Thanks to conversations sparked from a conference in 2019, officials from Wet’suwet’en First Nation have forged a partnership with University of British Columbia (UBC) reps to develop a possible game-changing product for the world.
A new biodegradable packing foam made from forestry wood waste could potentially help address the global plastic pollution crisis and help keep massive amounts of Styrofoam out of landfills.
Reg Ogen, the president and CEO of Wet’suwet’en First Nation’s Yinka Dene Economic Development Limited Partnership, said his First Nation has been talking about its bioeconomy for at least a half-dozen years now.
Wet’suwet’en reps crossed paths with UBC officials at a Vancouver conference three years ago. Dr.
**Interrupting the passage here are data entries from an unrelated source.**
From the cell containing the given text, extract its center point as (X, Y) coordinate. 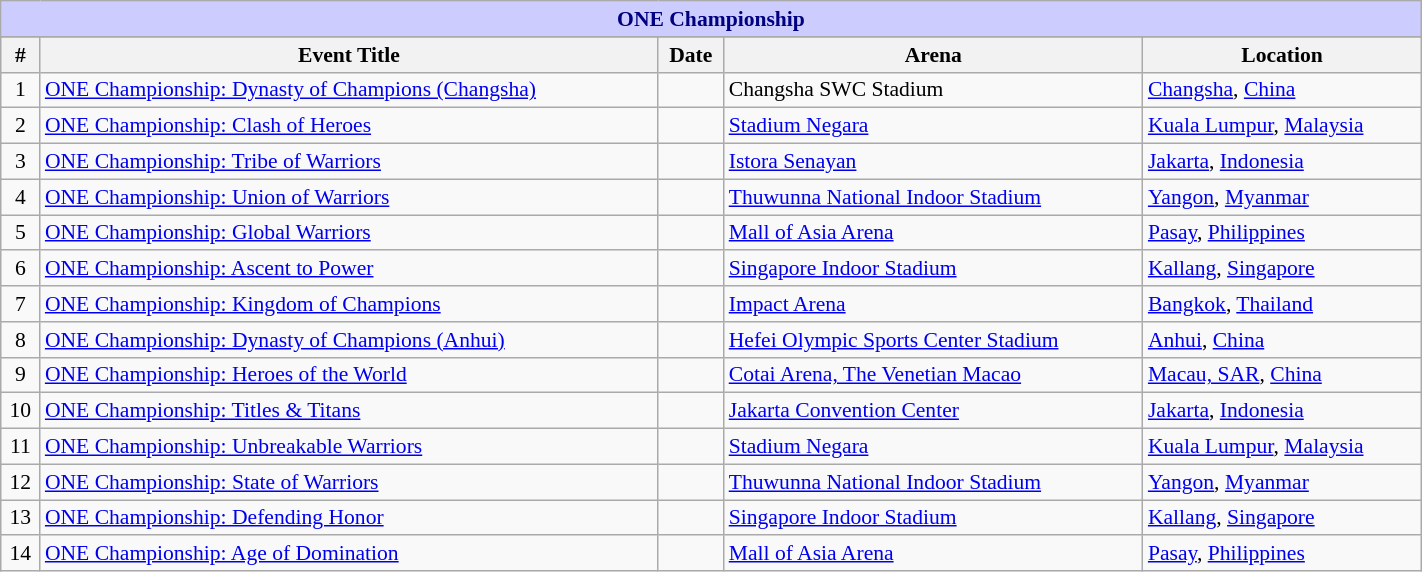
Cotai Arena, The Venetian Macao (934, 375)
7 (20, 304)
Anhui, China (1282, 340)
ONE Championship: State of Warriors (349, 482)
Date (691, 55)
# (20, 55)
ONE Championship: Dynasty of Champions (Changsha) (349, 90)
3 (20, 162)
9 (20, 375)
Jakarta Convention Center (934, 411)
ONE Championship: Defending Honor (349, 518)
Arena (934, 55)
ONE Championship: Tribe of Warriors (349, 162)
Macau, SAR, China (1282, 375)
12 (20, 482)
ONE Championship: Ascent to Power (349, 269)
ONE Championship: Kingdom of Champions (349, 304)
ONE Championship: Global Warriors (349, 233)
13 (20, 518)
14 (20, 554)
Location (1282, 55)
8 (20, 340)
Event Title (349, 55)
Impact Arena (934, 304)
11 (20, 447)
4 (20, 197)
ONE Championship: Age of Domination (349, 554)
ONE Championship: Heroes of the World (349, 375)
1 (20, 90)
6 (20, 269)
Changsha, China (1282, 90)
ONE Championship: Clash of Heroes (349, 126)
ONE Championship (711, 19)
Istora Senayan (934, 162)
ONE Championship: Unbreakable Warriors (349, 447)
Bangkok, Thailand (1282, 304)
5 (20, 233)
Changsha SWC Stadium (934, 90)
2 (20, 126)
Hefei Olympic Sports Center Stadium (934, 340)
ONE Championship: Union of Warriors (349, 197)
ONE Championship: Dynasty of Champions (Anhui) (349, 340)
10 (20, 411)
ONE Championship: Titles & Titans (349, 411)
Search for the cell housing the specified text and yield its (X, Y) center coordinate. 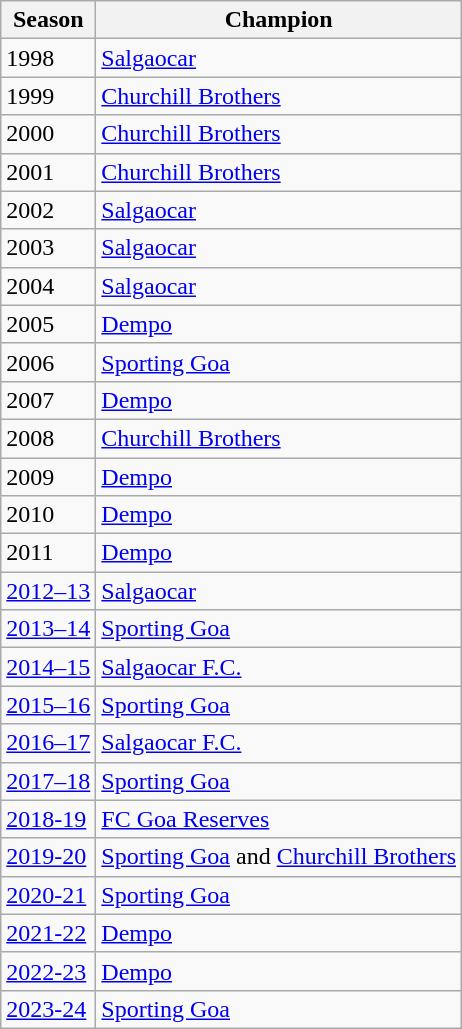
2003 (48, 248)
2004 (48, 286)
2019-20 (48, 857)
2017–18 (48, 781)
2001 (48, 172)
2020-21 (48, 895)
Sporting Goa and Churchill Brothers (279, 857)
2002 (48, 210)
1998 (48, 58)
Season (48, 20)
FC Goa Reserves (279, 819)
2009 (48, 477)
2008 (48, 438)
Champion (279, 20)
2011 (48, 553)
2007 (48, 400)
2018-19 (48, 819)
2013–14 (48, 629)
2014–15 (48, 667)
2012–13 (48, 591)
2006 (48, 362)
1999 (48, 96)
2000 (48, 134)
2015–16 (48, 705)
2005 (48, 324)
2016–17 (48, 743)
2010 (48, 515)
2023-24 (48, 1009)
2022-23 (48, 971)
2021-22 (48, 933)
Search for the cell housing the specified text and yield its [x, y] center coordinate. 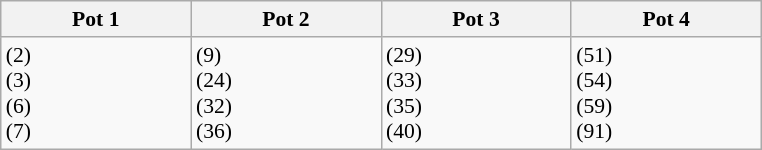
(29) (33) (35) (40) [476, 93]
Pot 4 [666, 19]
(2) (3) (6) (7) [96, 93]
Pot 3 [476, 19]
(51) (54) (59) (91) [666, 93]
(9) (24) (32) (36) [286, 93]
Pot 1 [96, 19]
Pot 2 [286, 19]
Locate the cell with the specified text and output its [x, y] center coordinate. 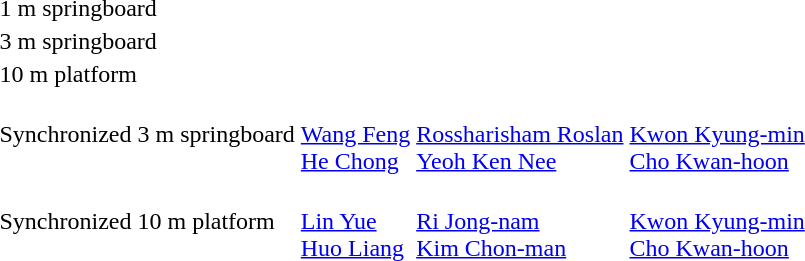
Rossharisham RoslanYeoh Ken Nee [520, 134]
Wang FengHe Chong [355, 134]
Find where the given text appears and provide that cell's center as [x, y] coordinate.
Feng Jiang, an assistant professor in UBC’s faculty of foresty, said only about 50 per cent of harvested trees are utilized in wood industries. The other half is usually left behind in the forest to go to waste.
So, Wet’suwet’en and UBC decided to work together to try to come up with a solution to that waste and add some economic value for the Nation.
“And today we have a product that we believe can change the whole Styrofoam industry,” Ogen said.
Jiang is hoping this new packing foam will be widely utilized in coming years, removing Styrofoam from the environment.
“No one likes Styrofoam, but it is made in packaging because it is lightweight,” Jiang said. “About 30 per cent of landfills in the world now are taken up by Styrofoam. That stays there and will take forever to degrade.”
Ogen is also hoping the newly developed product becomes widely used.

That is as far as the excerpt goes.